Nasceu em Salvador/Ba. Graduação - Licenciado em Pedagogia pela UFBA. Pós-graduação na área de Educação (UFBA). Ex-professor do ensino de 1º e 2º Graus em escolas em Salvador. Professor Titular do Departamento de Educação da Universidade Estadual de Feira de Santana (UEFS) e um dos fundadores da universidade. Criador e Editor da revista Sitientibus (www.uefs.br/sitientibus). Coordenador do Programa Interuniversitário para Distribuição do Livro (PIDL). Membro da Academia Feirense de Letras e do Instituto Histórico e Geográfico de Feira de Santana. Editou quatro números da revista desse instituto, quando Diretor de Publicações. Vice-Presidente da Fundação Carlo Barbosa. Membro Titular de Literatura no Conselho Municipal de Cultura. Rotariano pelo ROTARY CLUB NOVO HORIZONTE. Comendador - Comenda Escritor Godofredo Filho pela Câmara Municipal de Feira de Santana. Ex-professor de flauta doce do Seminário de Música de Feira de Santana, tendo sido, também, Secretário da diretoria. Tem formação e vivências em Terapias Holísticas, sendo professor de TAI CHICHUAN. Professor da Universidade Aberta à Terceira Idade (UATI), desenvolvendo vivências na oficina - Tai Chi Chuan/Caminho para a Construção do Equilíbrio. Poeta, contista, ensaísta, tem vários trabalhos publicados em jornais, revistas e na internet. Participou da Antologia Poética,Pacto de Gerações, Salvador/1976. Lançou o conto Gambiarras para o Natal e, em 2002, o livro de poesias -Velas de Arribação. Haicaísta, tem uma centena de Haicais publicados em livros, jornais, revistas e em sites. Organizador do livroA Magia do Silêncio de José Maria Nunes Marques.
HAICAIS
Melodiosa, a chuva
vai embalando os arvoredos –
outono sereno
Irradiando o céu
o flamejante flamboyant -
escarlates lágrimas
Natal
Nessa santa noite
as poucas lembranças Dele -
o banquete é farto
Momentos a sós
no quintal daquela casa -
meu pé de araçá.
Luzes de Natal
nas promessas do comércio -
Jesus na vitrine!
Efêmero tom
no intervalo do tempo.
Céu de outono.
Olhando o sol
a lua de verão ri.
Amor ano-luz.
Duas capivaras
saindo d´água não vêem
o vil engenho.
CRISPINA, CERAMISTA, UMA SAUDADE!
Publicado em: 13/11/2014 - 11:11:41
Crispina dos Anjos
Faleceu, no dia 3 de outubro, a ceramista feirense Crispina dos Santos, nascida no dia 25 de outubro, possivelmente, entre os anos de 1924 e 1927. Foi enterrada, no dia seguinte, no Cemitério Jardim Celestial.
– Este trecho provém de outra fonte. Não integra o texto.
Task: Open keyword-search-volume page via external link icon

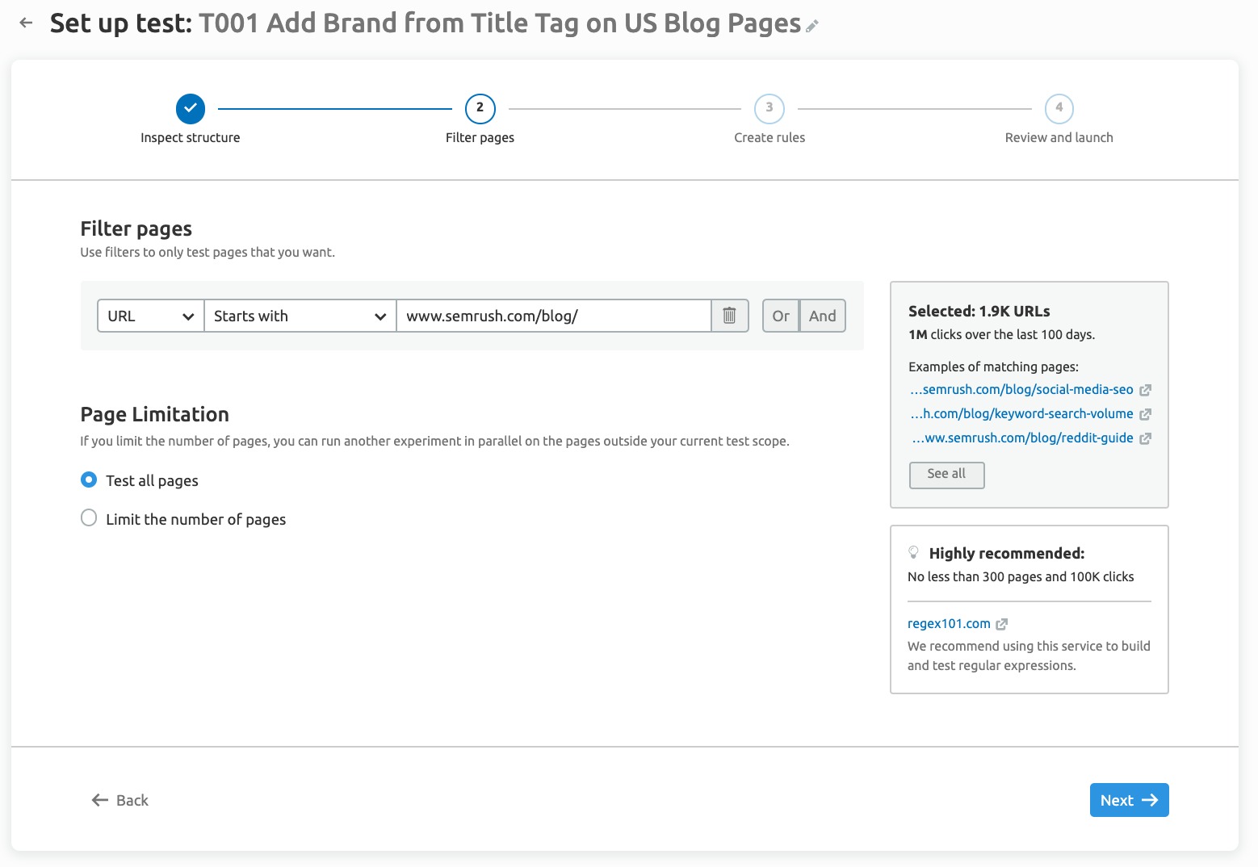Action: [x=1145, y=414]
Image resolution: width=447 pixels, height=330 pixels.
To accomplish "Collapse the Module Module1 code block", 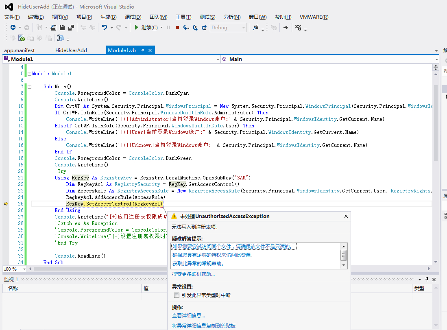I will [x=29, y=74].
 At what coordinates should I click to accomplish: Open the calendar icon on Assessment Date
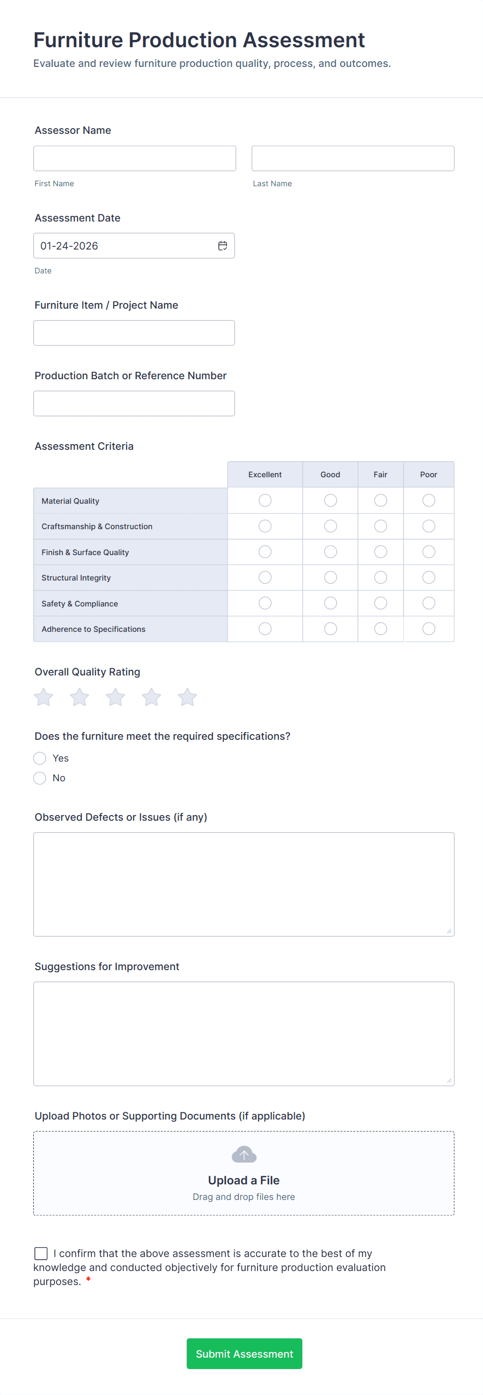[x=223, y=245]
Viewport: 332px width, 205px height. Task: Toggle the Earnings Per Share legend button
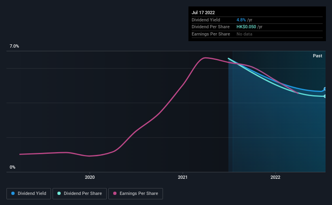click(x=135, y=194)
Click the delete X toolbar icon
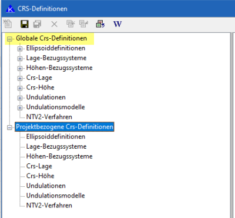The image size is (235, 218). (54, 24)
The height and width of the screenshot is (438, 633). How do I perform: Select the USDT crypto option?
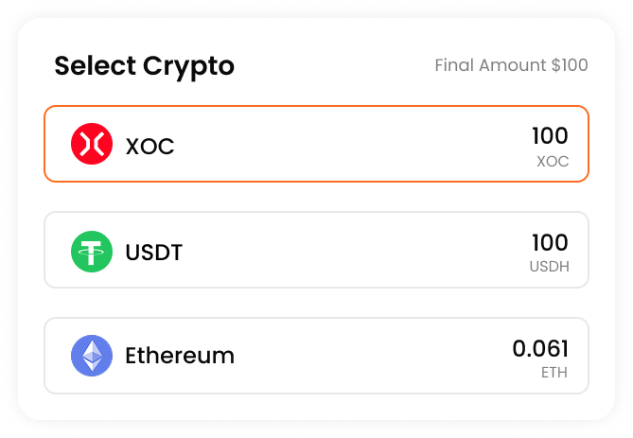click(316, 250)
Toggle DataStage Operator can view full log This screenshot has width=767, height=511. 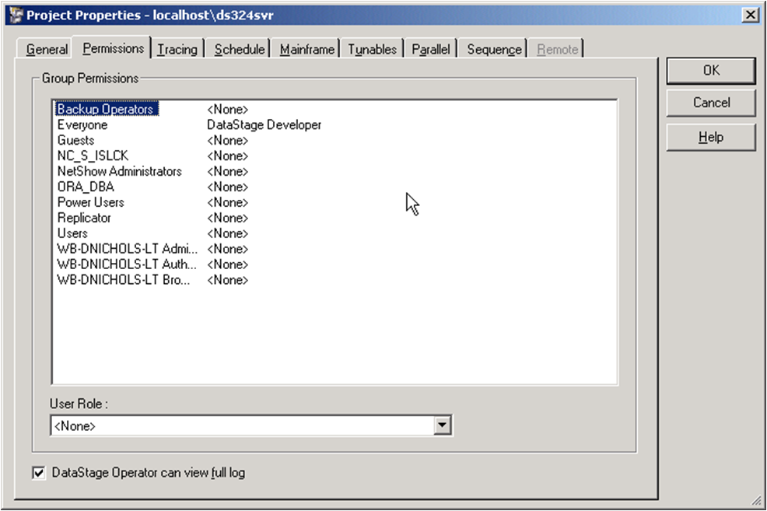coord(39,472)
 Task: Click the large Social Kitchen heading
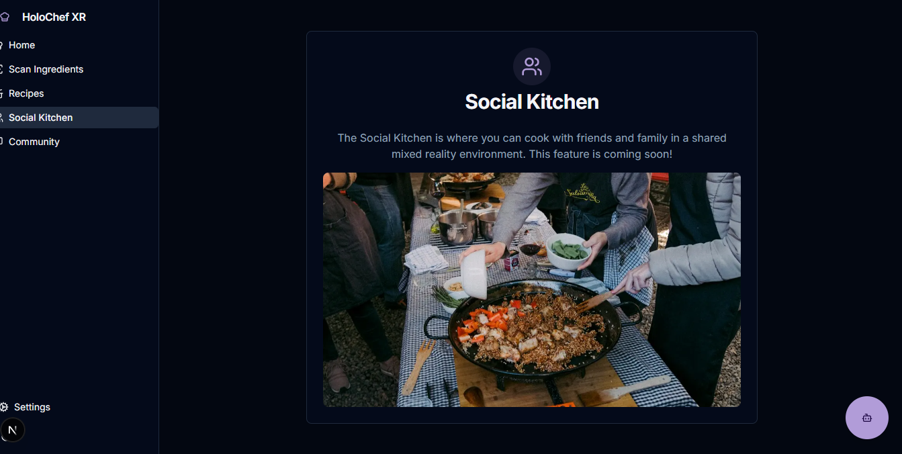pyautogui.click(x=532, y=102)
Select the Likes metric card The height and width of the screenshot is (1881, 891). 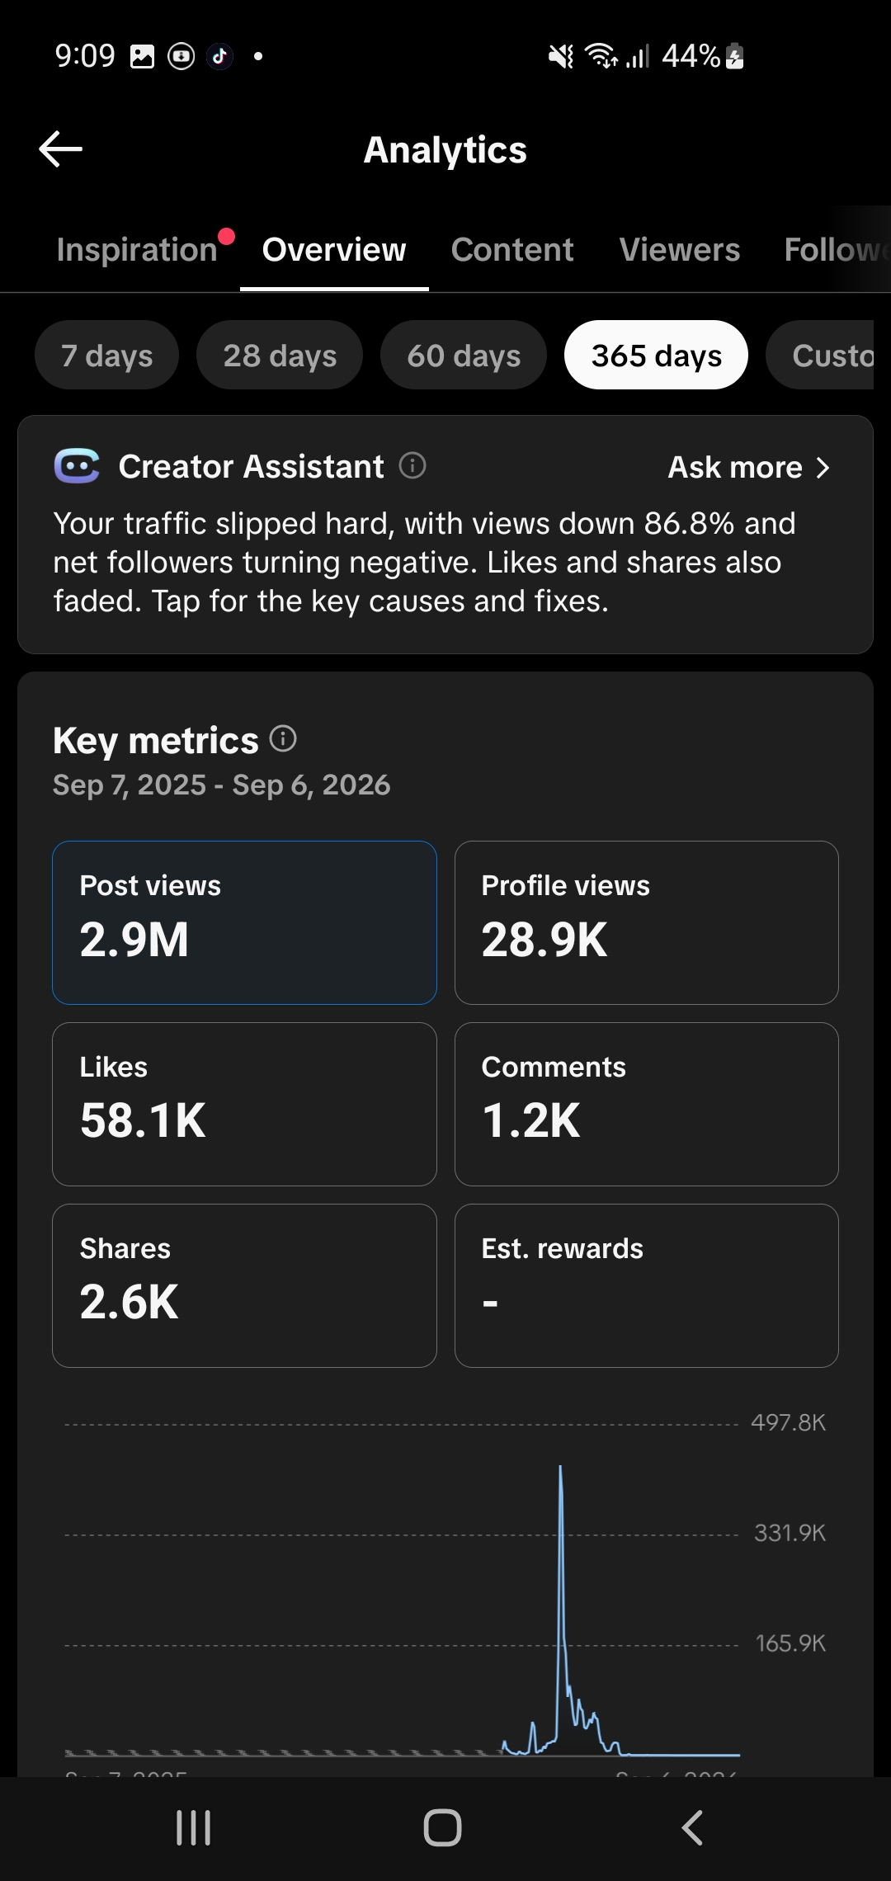pyautogui.click(x=244, y=1104)
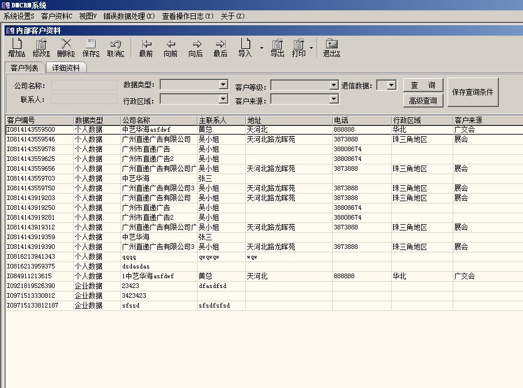523x388 pixels.
Task: Jump to last record with 最后 icon
Action: tap(219, 48)
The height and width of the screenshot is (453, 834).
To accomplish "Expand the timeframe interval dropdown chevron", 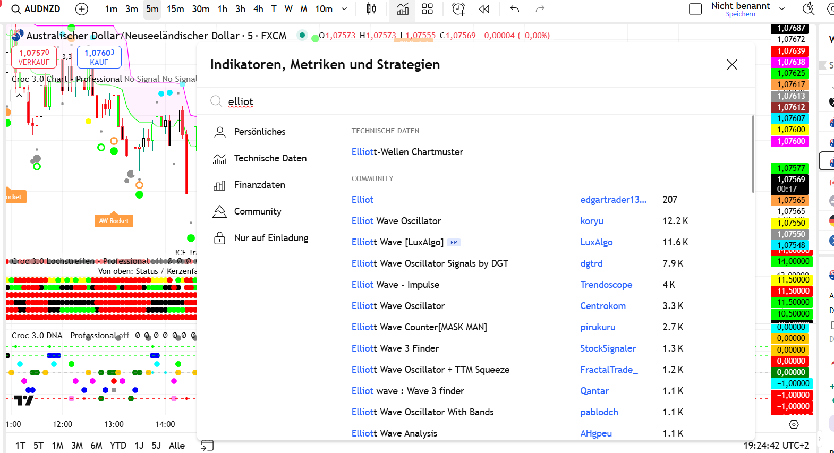I will [x=344, y=9].
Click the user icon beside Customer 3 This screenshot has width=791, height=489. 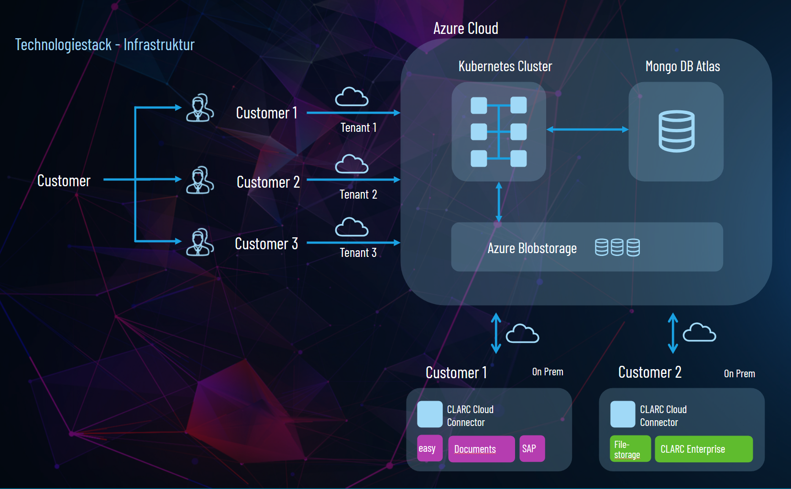pyautogui.click(x=200, y=242)
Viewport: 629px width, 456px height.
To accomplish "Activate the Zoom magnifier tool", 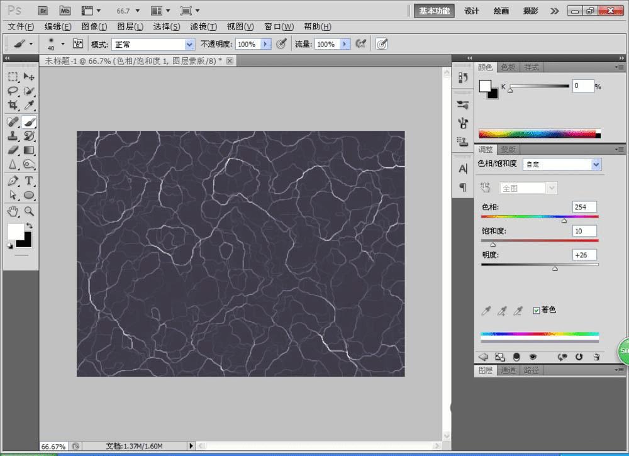I will tap(29, 211).
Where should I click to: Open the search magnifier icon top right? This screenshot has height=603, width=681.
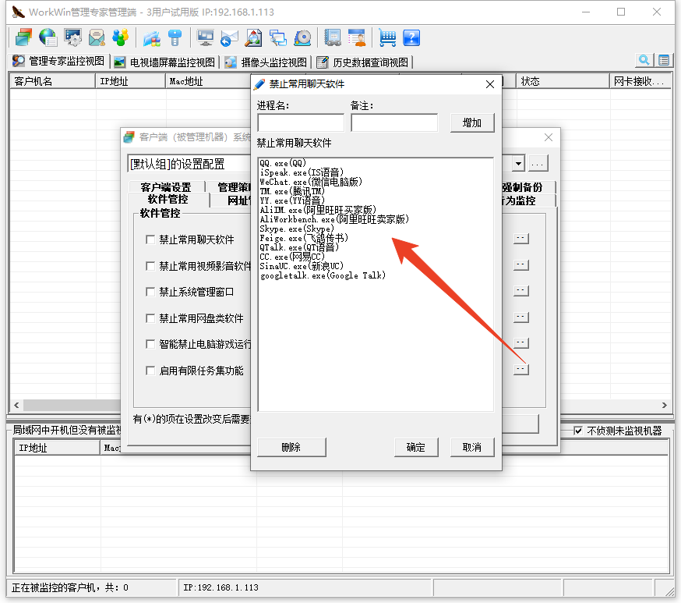(644, 60)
Feira de Santana perde uma grande "fazedeira de figuras" que desenvolveu uma técnica toda pessoal de trabalhar com o barro. Suas criações são admiradas por todos aqueles que as conheceram desde os tempos do Mercado Municipal, quando ela começou a vender suas peças, passando a comercializá-las, posteriormente, na Feira do Centro de Abastecimento.
Desde criança inspirava-se na paisagem do meio rural, onde vivia, observando/admirando a flora e a fauna, esta principalmente, bem como as procissões.
Com sua mãe aprendeu a arte de lidar com o barro.
Ao mudar-se para a cidade de Feira de Santana, o seu olhar percorre o urbano sem contudo deixar de lado sua admiração pelo palco campestre. Bois, pavões, galinhas, cágados, jumentos, carneiros, povoavam sua fértil imaginação e, com as mãos no barro, moldava as figuras dando-lhes belos tons coloridos.
O forte de Crispina era o presépio natalino no qual, ao lado dos tradicionais, colocava figurantes regionais. Anjos, Reis Magos, feitos em vários tamanhos, também, podem ser colocados como peças individuais, em qualquer ambiente, dada a sua beleza contagiante.
No mês de junho, anualmente, a artesã trabalhava com papéis coloridos criando flores vistosas e, também, fogueiras, inserindo nelas outros elementos.
Há mais de 15 anos, por problemas de saúde, Crispina não trabalhou mais com barro.
Conheci, pessoalmente, essa inesquecível amiga, no início dos anos 70. Jamais esquecerei os momentos ao lado dela - conversando, ouvindo-a cantar músicas de sua infância, vendo-a preparar o barro fazendo as figuras e indo pra feira com uma bacia na cabeça cheia de suas obras de arte.
Por certo, o cortejo de anjos, reis magos, vaqueiros, baianas, sereias e tantos seres animais, participantes de sua quimera, segue acompanhando-a por dimensões etéreas.